Problems in geometric modelling and
perceptual grouping of man-made objects in aerial images
Research on man-made object recognition in satellite and aerial images has been
published for several decades now. Frequently model based approaches for the
recognition of roads and buildings are proposed. Models are described in terms of
relations of parts forming hierarchical arrangements.
The recognition process then consists of corresponding substeps of perceptual groupings,
searching for constructions consistent with the model.
This approach has been proposed for quite different recognition tasks.
Detection (i. e. searching for special objects), classification
(i. e. assigning object class labels to data objects) and even reconstruction
of all objects in a scene have been investigated. Data may have been acquired by
different sensors (e. g. visible light, IR, SAR or laser range data).

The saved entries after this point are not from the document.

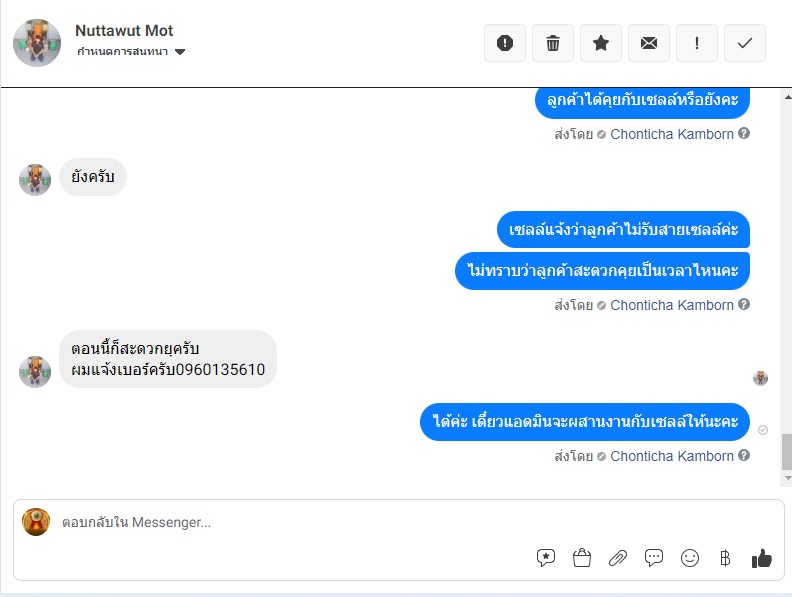Open Nuttawut Mot profile picture in header

37,43
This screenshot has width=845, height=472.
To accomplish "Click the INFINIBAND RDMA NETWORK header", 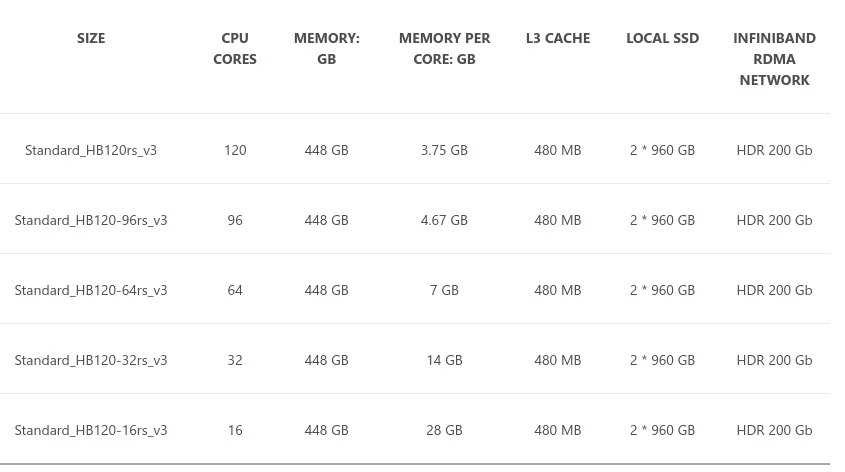I will [774, 59].

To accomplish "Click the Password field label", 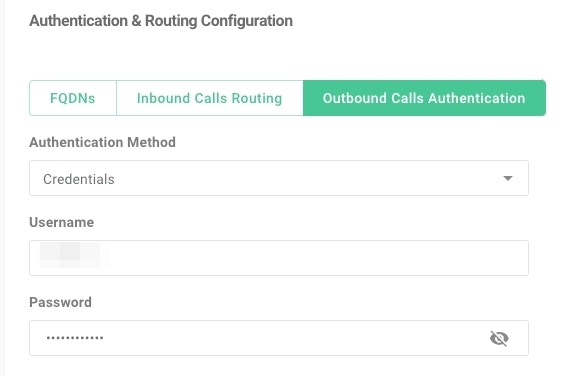I will (x=61, y=302).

Perspectives vary from very oblique to perpendicular.
Objects of interest may be fixed in position (e. g. buildings) as well as
moving around (e. g. vehicles or containers).
Buildings may have numerous variations in shape whereas vehicles may be categorised
into quite homogenous classes.
Civil tasks differ frequently from military tasks in the type of objects,
sensors and perspectives used. This implies distinct object descriptions and
strategies of modelling and searching.
The euphoric activism of the 80s concerning the application of model based
approaches to automatic photogrammetry, remote sensing and cartography has
decreased during the last years.
This results not from a saturation process settling the research
on secure ground and common views.
On the contrary, there seems to be resignation because of practical problems
with structural models and lack of success in urban scenery.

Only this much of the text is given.